L’indice S&P 500 vient de céder passablement de terrain, dont 3,4% dans la foulée des déclarations de Jerome Powell. Le président de la Réserve fédérale américaine (Fed) s’attend à ce qu’il soit nécessaire de maintenir une politique monétaire restrictive pendant un certain temps afin de maîtriser l’inflation.

Dans un discours prononcé lors de la réunion annuelle des banquiers centraux à Jackson Hole, Jerome Powell a douché l’espoir d’une amorce de baisse des taux directeurs début 2023 qui aurait été permise par l’atténuation de la pression inflationniste. «Les données historiques ne plaident pas pour un assouplissement monétaire prématuré», a-t-il indiqué.

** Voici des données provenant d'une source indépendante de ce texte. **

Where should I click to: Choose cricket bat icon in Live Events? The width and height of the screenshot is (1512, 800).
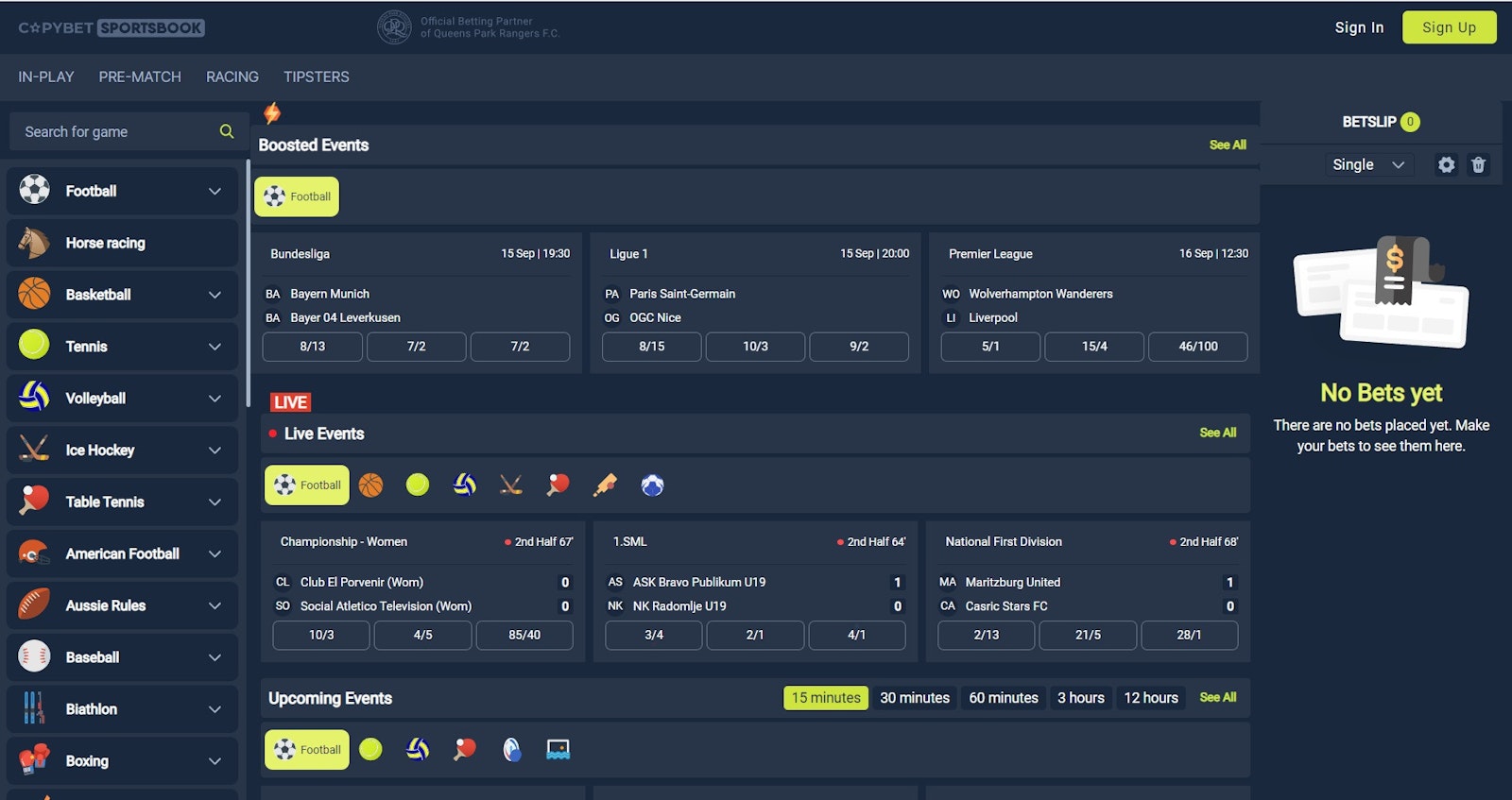click(605, 485)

Les actions et le moral des investisseurs plongent

Ses déclarations empreintes d’orthodoxie ont fait écho à celles d’autres hauts responsables de la Fed ces dernières semaines et elles ont miné le moral des investisseurs, après un rebond de 17% des actions américaines par rapport à leur point bas de juin.

Tant le S&P 500 que l’indice Nasdaq Composite, qui fait la part belle aux valeurs technologiques et qui est plus vulnérable à la hausse des taux d’intérêt, ont cédé du terrain et accusent désormais des replis sensibles par rapport aux sommets atteints dans le courant du mois d’août.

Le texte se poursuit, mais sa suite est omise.